Count the lines in the records below that contain the string "Order", treating case as significant. Reply with the number only.

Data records

········

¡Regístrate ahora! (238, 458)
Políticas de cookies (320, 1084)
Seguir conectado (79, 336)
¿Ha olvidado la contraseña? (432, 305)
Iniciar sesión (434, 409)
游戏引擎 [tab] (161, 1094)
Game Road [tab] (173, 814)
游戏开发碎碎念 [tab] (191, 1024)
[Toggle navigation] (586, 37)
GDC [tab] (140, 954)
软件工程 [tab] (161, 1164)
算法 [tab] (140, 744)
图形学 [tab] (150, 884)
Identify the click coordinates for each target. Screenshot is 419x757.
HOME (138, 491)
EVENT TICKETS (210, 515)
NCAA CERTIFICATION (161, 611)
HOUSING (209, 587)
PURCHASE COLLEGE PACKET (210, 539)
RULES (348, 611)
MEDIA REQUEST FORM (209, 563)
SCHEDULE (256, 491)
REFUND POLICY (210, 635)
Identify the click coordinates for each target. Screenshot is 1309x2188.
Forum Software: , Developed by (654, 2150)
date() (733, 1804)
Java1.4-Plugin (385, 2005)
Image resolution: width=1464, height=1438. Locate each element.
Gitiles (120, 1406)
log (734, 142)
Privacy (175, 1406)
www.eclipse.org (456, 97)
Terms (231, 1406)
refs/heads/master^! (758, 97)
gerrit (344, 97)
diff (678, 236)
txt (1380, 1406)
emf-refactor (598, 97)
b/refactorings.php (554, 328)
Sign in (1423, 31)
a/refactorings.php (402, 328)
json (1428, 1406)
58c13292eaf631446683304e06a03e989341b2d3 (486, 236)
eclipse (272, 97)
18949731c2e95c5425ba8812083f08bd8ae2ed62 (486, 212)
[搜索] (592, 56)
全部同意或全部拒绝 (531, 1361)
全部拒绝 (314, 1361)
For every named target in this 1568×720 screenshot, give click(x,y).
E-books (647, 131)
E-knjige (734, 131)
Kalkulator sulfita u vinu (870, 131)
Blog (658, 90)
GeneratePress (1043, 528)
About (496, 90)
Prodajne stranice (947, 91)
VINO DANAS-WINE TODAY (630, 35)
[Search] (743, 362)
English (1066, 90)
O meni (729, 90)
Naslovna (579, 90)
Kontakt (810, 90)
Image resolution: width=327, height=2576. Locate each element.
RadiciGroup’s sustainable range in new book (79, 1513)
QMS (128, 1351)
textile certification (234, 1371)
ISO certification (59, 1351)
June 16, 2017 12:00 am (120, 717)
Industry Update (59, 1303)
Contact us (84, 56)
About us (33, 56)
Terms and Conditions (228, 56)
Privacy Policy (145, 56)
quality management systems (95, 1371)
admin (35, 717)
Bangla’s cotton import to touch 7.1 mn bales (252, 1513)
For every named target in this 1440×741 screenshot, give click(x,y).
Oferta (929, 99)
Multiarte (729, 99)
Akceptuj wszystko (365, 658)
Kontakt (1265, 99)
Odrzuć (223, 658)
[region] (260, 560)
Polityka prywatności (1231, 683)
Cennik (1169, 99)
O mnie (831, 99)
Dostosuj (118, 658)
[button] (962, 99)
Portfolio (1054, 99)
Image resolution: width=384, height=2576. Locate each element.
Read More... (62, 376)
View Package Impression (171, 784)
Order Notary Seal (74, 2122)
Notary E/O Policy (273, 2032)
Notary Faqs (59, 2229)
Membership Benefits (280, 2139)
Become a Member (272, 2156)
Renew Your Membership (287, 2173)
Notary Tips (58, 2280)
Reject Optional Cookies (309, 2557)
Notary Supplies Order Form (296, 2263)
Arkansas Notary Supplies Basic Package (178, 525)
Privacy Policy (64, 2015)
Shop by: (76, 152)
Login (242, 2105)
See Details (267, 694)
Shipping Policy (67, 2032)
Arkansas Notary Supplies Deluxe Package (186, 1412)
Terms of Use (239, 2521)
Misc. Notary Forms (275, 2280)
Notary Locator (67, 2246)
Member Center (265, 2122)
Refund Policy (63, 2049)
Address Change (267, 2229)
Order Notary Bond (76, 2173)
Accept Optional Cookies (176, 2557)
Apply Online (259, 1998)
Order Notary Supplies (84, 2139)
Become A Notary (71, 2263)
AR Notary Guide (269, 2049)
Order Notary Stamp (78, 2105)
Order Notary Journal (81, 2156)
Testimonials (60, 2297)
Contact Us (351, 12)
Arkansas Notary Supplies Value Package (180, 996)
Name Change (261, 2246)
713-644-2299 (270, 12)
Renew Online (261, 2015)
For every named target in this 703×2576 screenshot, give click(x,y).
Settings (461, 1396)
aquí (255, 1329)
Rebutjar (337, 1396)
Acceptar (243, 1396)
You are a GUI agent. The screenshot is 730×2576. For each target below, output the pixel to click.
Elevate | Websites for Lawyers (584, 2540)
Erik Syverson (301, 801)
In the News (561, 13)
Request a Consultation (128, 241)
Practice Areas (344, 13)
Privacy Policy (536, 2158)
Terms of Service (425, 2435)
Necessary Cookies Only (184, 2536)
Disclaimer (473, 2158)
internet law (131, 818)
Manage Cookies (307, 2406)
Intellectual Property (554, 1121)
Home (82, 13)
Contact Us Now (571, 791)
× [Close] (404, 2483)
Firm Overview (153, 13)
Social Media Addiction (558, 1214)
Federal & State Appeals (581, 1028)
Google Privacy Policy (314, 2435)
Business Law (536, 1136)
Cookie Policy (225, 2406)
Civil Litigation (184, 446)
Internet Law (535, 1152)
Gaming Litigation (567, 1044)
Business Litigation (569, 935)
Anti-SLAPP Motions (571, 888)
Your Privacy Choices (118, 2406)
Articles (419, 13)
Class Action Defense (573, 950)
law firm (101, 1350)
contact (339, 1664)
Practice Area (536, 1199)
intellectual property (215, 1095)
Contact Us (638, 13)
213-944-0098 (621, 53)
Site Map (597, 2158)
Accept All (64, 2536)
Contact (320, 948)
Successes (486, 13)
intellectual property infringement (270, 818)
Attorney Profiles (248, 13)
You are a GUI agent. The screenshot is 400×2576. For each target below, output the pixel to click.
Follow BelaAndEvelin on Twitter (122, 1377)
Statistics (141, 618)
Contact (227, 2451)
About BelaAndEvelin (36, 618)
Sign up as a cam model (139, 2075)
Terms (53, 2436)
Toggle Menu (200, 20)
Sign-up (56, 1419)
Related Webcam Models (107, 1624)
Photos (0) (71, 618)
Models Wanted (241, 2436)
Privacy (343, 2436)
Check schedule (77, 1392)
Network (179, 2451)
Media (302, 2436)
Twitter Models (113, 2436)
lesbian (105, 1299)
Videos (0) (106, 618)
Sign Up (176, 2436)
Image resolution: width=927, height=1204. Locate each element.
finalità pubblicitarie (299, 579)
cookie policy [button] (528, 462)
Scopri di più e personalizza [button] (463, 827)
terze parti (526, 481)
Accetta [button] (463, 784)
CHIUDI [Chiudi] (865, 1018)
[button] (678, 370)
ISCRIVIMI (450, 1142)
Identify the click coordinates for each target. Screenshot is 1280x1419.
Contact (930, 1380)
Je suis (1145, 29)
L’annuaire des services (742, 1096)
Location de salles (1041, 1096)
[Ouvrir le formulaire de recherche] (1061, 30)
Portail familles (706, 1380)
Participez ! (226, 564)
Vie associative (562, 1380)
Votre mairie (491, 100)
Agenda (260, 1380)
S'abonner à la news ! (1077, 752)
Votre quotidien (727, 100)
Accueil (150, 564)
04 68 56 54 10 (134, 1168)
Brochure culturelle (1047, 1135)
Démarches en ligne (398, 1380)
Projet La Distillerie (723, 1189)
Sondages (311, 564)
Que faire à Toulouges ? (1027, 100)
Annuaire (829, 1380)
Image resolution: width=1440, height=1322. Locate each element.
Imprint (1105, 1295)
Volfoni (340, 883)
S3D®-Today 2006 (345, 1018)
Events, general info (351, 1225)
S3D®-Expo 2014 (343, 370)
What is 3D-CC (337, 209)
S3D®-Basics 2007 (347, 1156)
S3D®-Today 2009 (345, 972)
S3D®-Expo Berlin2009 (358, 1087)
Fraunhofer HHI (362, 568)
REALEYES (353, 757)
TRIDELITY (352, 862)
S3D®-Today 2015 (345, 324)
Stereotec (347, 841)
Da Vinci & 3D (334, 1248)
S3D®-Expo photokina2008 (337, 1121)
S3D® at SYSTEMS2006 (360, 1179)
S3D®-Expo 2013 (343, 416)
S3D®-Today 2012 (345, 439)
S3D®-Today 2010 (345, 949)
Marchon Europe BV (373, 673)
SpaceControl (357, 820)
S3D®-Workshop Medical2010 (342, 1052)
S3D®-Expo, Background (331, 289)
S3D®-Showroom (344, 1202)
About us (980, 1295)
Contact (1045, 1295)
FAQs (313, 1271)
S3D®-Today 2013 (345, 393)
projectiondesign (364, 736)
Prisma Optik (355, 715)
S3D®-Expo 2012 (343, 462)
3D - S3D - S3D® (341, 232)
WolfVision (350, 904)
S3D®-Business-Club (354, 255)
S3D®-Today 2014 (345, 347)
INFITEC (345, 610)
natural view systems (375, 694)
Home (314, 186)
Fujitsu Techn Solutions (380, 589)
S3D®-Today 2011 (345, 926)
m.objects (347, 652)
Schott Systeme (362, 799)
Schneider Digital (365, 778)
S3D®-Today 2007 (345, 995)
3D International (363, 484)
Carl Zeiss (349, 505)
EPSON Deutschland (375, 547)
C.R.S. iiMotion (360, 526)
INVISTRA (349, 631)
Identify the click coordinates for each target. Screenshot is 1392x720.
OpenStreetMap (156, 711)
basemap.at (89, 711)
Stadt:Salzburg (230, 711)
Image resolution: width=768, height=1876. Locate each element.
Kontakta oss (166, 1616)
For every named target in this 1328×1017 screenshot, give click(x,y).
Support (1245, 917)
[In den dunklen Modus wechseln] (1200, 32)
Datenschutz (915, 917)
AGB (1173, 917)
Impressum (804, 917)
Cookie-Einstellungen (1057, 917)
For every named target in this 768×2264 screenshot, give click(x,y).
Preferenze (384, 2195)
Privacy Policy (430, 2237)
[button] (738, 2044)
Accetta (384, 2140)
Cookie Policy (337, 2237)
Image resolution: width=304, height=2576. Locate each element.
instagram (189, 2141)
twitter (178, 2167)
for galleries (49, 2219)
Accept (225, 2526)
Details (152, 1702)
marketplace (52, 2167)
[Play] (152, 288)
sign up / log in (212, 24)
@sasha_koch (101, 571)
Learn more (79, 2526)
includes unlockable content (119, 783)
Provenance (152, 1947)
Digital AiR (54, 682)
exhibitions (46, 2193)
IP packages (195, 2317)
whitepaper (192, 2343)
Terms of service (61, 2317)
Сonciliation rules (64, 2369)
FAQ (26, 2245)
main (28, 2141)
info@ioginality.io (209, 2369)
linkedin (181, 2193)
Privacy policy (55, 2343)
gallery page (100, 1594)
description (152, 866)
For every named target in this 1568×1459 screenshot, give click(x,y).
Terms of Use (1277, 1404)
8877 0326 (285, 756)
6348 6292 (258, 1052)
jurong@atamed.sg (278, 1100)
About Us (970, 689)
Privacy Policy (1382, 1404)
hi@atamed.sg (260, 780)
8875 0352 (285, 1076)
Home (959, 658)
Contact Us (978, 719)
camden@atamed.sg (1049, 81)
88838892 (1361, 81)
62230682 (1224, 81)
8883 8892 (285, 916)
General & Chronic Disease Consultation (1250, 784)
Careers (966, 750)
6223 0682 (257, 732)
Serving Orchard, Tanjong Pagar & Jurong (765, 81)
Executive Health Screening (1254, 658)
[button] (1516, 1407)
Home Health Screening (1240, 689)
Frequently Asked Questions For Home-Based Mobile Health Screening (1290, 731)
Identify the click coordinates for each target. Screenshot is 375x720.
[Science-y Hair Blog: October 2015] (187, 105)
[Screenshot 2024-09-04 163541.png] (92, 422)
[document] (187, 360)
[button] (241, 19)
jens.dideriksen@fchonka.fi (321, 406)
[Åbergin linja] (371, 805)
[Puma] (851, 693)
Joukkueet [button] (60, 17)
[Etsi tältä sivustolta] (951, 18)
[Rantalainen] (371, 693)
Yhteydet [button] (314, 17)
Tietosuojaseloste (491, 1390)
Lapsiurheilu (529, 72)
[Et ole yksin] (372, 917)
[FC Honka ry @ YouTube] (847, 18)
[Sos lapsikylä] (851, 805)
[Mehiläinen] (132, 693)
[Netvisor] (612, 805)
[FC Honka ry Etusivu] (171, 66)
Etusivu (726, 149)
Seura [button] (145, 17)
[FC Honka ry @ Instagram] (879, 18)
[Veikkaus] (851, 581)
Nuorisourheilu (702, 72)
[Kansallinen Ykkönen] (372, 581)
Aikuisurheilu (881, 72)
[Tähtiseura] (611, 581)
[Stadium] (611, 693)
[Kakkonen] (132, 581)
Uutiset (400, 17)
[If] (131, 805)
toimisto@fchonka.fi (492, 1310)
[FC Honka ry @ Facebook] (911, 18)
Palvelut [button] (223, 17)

········

▶ Exercise response:
6